## Task item
Whenever the word "flops" occurs in a line of the material below, that line is counted. Report only the count.

━━━━━━━━━━

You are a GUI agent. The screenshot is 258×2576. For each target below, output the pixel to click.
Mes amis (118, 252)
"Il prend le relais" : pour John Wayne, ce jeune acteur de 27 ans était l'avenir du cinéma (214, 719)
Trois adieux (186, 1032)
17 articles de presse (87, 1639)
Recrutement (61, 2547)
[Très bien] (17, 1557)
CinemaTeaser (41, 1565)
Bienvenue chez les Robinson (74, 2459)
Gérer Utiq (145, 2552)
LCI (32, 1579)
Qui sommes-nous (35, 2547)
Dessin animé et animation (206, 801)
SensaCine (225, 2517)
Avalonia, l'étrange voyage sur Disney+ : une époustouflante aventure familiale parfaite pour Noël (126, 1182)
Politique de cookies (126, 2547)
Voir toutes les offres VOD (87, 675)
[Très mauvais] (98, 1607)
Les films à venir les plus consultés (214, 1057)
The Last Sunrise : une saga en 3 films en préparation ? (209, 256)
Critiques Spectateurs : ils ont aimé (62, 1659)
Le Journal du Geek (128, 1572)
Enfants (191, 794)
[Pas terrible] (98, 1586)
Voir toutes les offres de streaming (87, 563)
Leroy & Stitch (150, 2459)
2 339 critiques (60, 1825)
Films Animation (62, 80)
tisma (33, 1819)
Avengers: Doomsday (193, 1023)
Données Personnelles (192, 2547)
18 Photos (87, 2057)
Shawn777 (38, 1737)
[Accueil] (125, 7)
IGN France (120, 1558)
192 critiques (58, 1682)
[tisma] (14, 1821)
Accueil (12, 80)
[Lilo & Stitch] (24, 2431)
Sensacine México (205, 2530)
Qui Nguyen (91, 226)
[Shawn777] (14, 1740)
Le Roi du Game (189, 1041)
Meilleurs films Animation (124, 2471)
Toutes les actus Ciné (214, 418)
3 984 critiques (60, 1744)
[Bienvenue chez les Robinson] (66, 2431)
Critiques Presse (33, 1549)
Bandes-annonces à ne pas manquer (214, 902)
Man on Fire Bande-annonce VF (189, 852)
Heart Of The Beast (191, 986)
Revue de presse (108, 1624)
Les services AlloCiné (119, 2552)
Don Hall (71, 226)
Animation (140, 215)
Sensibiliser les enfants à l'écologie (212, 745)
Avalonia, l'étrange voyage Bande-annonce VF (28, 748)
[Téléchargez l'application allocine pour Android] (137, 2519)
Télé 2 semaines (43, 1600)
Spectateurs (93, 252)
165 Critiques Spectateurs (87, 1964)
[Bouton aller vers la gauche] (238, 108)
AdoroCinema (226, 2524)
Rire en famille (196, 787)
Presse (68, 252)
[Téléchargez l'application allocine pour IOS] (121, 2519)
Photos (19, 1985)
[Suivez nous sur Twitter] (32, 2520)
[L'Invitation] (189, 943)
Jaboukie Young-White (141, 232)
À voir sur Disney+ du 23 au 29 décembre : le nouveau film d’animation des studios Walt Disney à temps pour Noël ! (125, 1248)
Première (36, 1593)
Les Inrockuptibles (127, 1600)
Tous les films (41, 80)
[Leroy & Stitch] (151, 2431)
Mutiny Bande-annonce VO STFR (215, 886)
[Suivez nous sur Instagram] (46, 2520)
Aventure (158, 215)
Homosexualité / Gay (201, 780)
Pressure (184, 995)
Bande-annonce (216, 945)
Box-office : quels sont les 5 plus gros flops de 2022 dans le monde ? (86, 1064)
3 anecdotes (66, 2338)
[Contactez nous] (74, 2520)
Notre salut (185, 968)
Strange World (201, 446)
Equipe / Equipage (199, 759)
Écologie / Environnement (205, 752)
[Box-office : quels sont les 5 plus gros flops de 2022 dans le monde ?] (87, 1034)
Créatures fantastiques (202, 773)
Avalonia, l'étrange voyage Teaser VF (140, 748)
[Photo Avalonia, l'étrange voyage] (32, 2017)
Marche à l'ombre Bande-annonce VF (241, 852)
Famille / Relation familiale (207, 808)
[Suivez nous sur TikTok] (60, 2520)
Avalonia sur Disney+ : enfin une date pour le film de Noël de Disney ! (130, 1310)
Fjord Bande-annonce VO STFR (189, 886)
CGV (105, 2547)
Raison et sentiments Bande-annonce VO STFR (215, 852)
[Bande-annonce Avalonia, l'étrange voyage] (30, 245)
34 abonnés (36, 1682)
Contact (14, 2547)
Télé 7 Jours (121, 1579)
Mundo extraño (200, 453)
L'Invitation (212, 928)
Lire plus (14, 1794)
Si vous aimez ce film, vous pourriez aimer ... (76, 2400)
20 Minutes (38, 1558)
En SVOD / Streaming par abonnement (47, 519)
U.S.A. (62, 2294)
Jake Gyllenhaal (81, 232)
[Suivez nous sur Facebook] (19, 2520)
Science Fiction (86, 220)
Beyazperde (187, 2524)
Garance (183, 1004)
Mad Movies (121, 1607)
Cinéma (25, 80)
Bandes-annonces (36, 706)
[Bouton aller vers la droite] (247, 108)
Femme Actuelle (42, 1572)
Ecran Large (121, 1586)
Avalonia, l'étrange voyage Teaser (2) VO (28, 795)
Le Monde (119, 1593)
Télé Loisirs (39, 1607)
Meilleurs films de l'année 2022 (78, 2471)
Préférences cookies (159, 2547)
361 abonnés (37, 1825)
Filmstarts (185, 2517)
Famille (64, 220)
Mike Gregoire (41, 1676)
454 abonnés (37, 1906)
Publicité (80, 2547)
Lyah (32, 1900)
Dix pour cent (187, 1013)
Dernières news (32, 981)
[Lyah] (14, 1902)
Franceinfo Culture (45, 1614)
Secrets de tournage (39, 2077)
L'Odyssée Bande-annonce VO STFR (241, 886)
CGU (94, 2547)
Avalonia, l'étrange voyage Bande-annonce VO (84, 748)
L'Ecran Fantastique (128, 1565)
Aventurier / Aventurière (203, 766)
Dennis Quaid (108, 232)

━━━━━━━━━━

## Exercise solution
2